A few years ago I was a regular reader of a monthly magazine titled Best of British. Its range of subject matter was, and still is, based on the periods of recent times within readers' recollections. So, the matters of everyday life from the Thirties onwards are featured in its articles, and there is a varied collection of correspondence from the journal's readers.
Recently it appears that the publishers have had bulk deliveries sent to a selection of retailers, including supermarkets. I am uncertain how extensive or systematic these piles have been, but I did take the opportunity to re-acquaint myself with Best of British, and I quickly re-accustomed myself to its comforting style.
|Airfix kit COURTESY BEST OF BRITISH MAGAZINE|
|St Albans Refrigerator shortly after closure in 1964|
COURTESY ST ALBANS MUSEUMS
The model featured in BOB's September issue was de Havilland DH82a Tiger Moth, an Airfix kit in red and white. In real life this was one of several small civil aircraft types manufactured by the company when it was still operating from Stag Lane, Edgware, before moving to Hatfield. Later still the Tiger Moth manufacture moved to Oxford. Apart from use as trainers for military and civilian use, air taxis and leisure craft, this little bi-plane was affordable by individuals with a good level of income, or for hire by the hour from flying schools.
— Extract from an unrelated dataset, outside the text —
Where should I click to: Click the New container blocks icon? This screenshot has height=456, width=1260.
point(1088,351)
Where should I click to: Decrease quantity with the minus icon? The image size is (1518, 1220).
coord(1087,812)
|de Havilland production brochure for the Tiger Moth series|
COURTESY IAN GRACE
It is testament to the design and quality of this little craft from Hatfield that versions of the Moth are still in use today. And if you should be wondering about the name applied to this series it would be useful to understand that Geoffrey de Havilland, founder and owner of the company, was an enthusiastic entomologist. When not in the factory and at the drawing board he could often be seen wandering the extensive site on which the runway was laid out, searching for evidence of a wide range of insects.
So, there were tiger moths in the grass, tiger moths on the runway and in the air, and there were, and still are, kits of tiger moths in cardboard boxes!